By dawn of the second day of the siege the fort's supply of gunpowder was growing low. Betty Zane volunteered to retrieve a supply of gunpowder from her brother's house. She argued that the enemy would be less inclined to shoot a woman and that none of the men defending the fort could be spared. At about noon the gate of Fort Henry was opened and Betty ran the 70 yards to the blockhouse. While she was taunted by the Indigenous warriors, she was not fired upon and reached her brother's house safely. On the return trip, some of the warriors realized what she was carrying and opened fire, however, she escaped injury. Most sources record that Betty carried the gunpowder bundled in a tablecloth or apron.

Bradt made another assault on the fort that evening but was again driven back. Bradt withdrew his forces the following morning. According to Ebenezer Zane's report, only one person was wounded among those who sheltered in the fort.

A number of implausible claims have been made about the siege. In History of the Early Settlement And Indian Wars of Western Virginia, published in 1851, Wills De Haas recorded that a group of Indigenous warriors attempted to make a cannon from a tree trunk. The makeshift cannon exploded killing several of them. An earlier version of this story appears in Alexander Scott Withers's Chronicles of Border Warfare. Historian Eric Sterner has suggested that the episode has a "whiff of frontier legend about it." De Hass also erroneously credited Simon Girty, the "white savage," with organizing and leading the attack on Fort Henry. Simon Girty was not present at the siege, however, his brother James was with Bradt as an interpreter.

==Legacy==

Several poets have written about Betty Zane. John S. Adams wrote a poem called "Elizabeth Zane" that was first published in 1880 in St. Nicholas, a children's magazine and later included in the 1911 anthology Poems on Ohio. Poet and politician Thomas Dunn English, who feuded with Edgar Allan Poe, wrote "Betty Zane," a long narrative poem in iambic rhyming couplets that was included in his 1879 anthology American Ballads. and later in his 1885 anthology, The Boy's Book of Battle Lyrics.

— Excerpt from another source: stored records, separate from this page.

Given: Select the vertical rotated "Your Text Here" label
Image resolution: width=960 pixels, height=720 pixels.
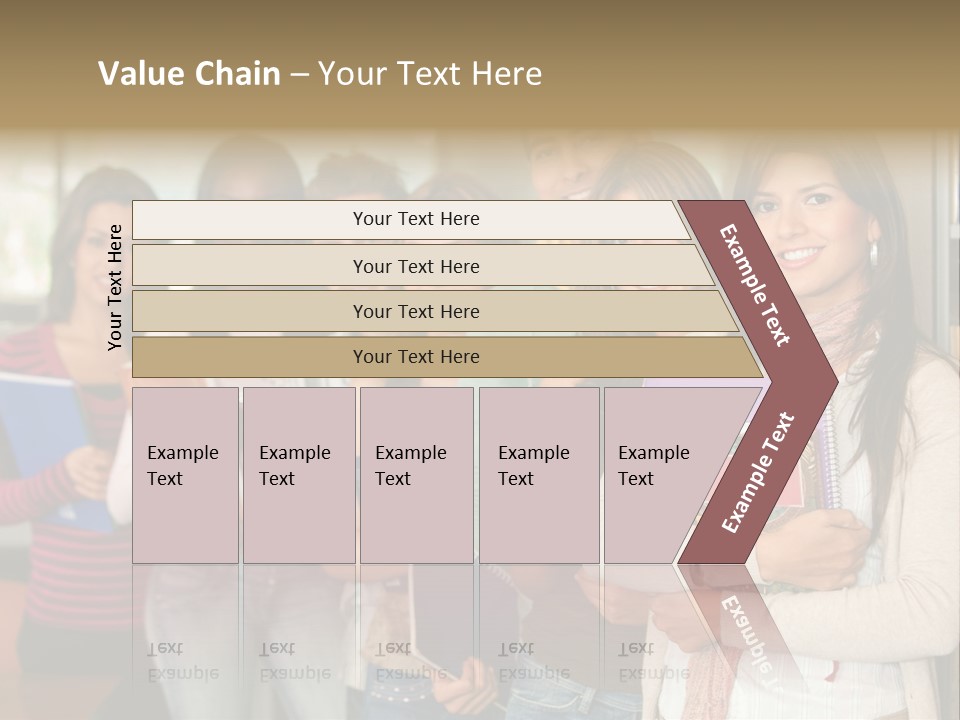Looking at the screenshot, I should [115, 287].
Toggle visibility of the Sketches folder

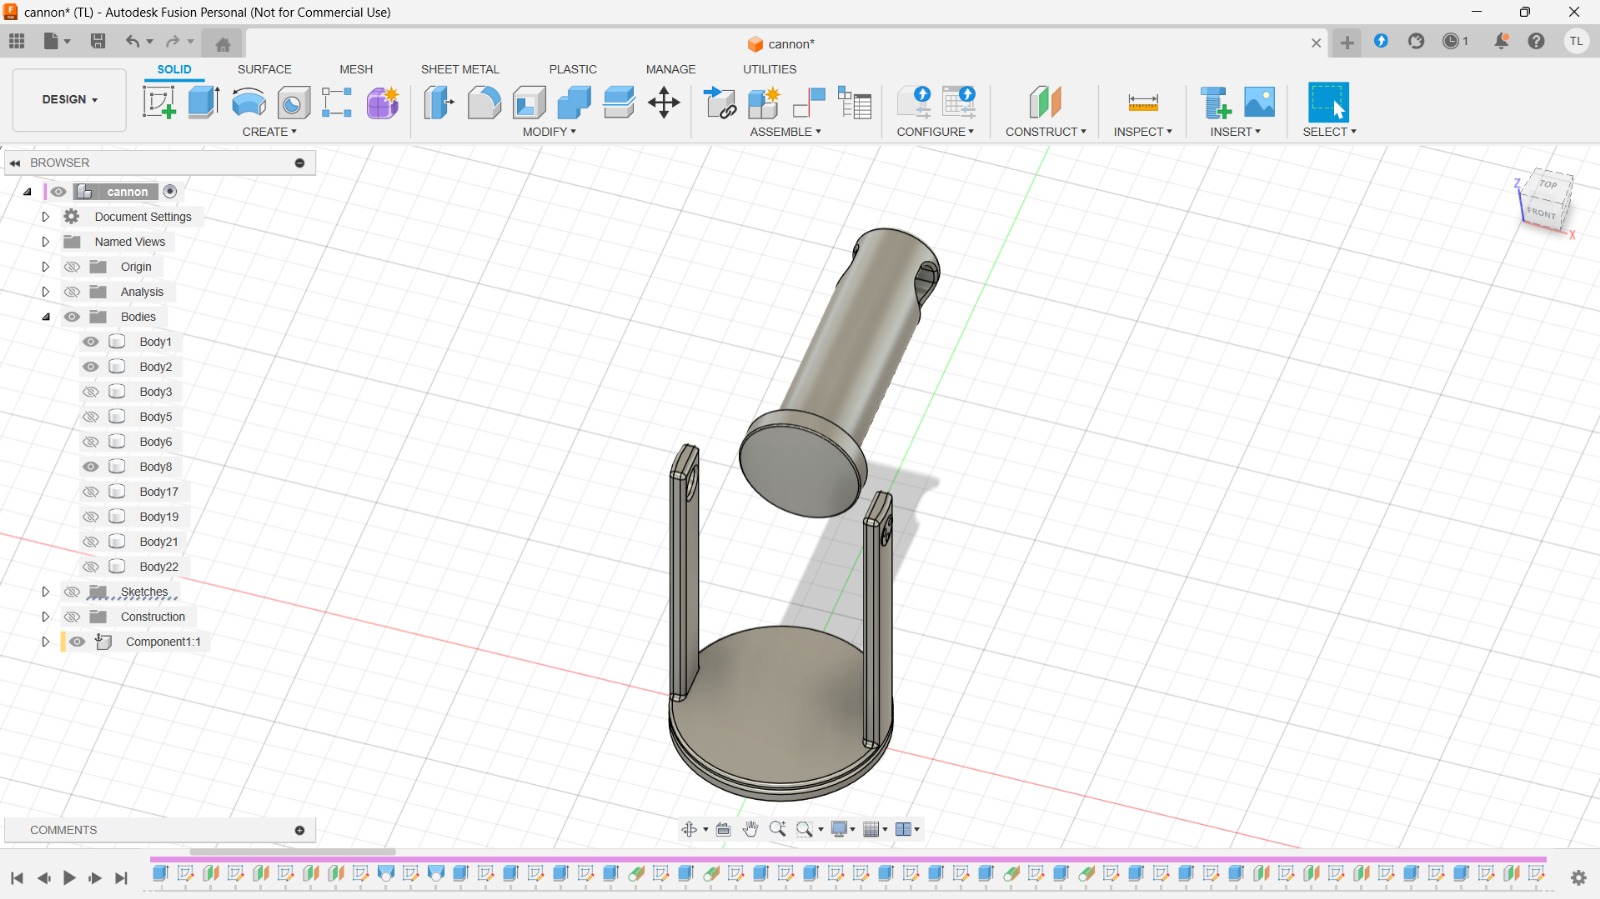[72, 592]
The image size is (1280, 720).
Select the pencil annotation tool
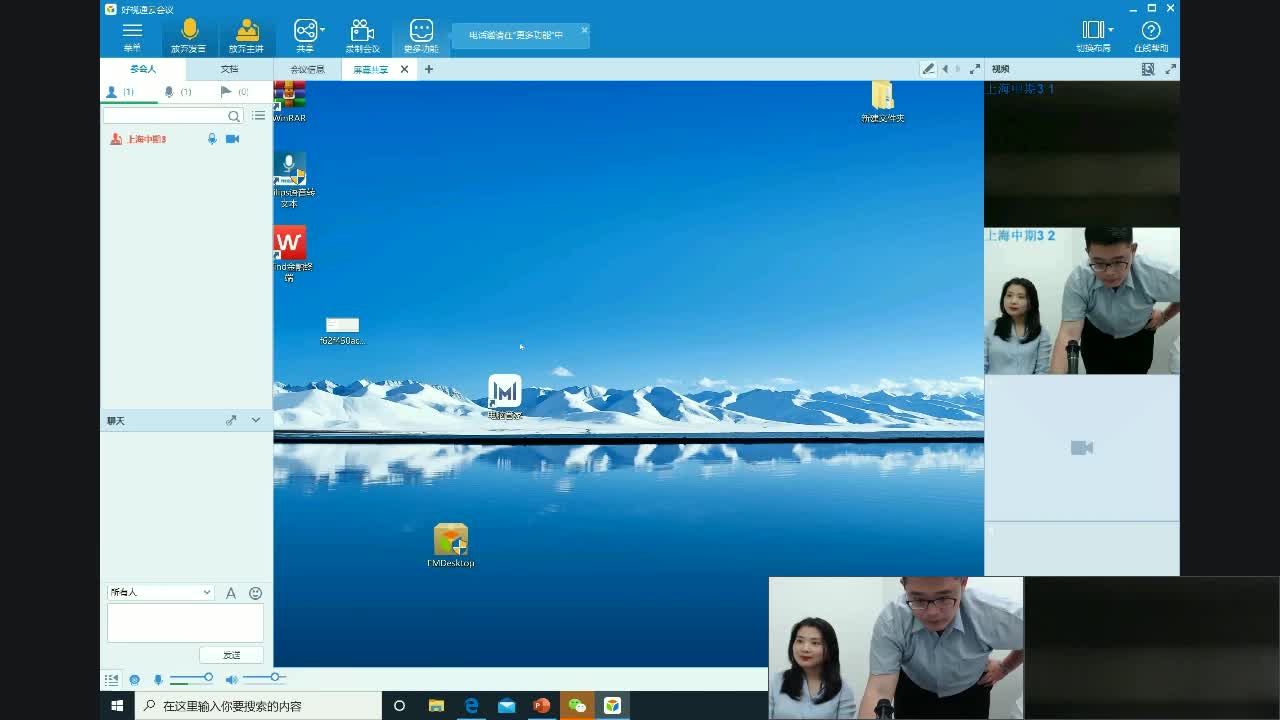pyautogui.click(x=928, y=69)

In 1923, a monument to Betty Zane was erected across the river from Wheeling in Martin's Ferry, her home following her marriage. Martin's Ferry has hosted an annual Betty Zane Days festival since at least 1994. A subdivision, community center and road northwest of Wheeling, West Virginia is also named after her.

Betty Zane's great-grandnephew, the prolific American author Zane Grey, wrote his first novel about her, titled Betty Zane. The novel was published in 1903 and republished in 1974 as The Last Ranger. When Grey could not find a publisher for the book, he used his wife's money to pay for its printing. Grey later named his daughter Betty Zane after his famous aunt.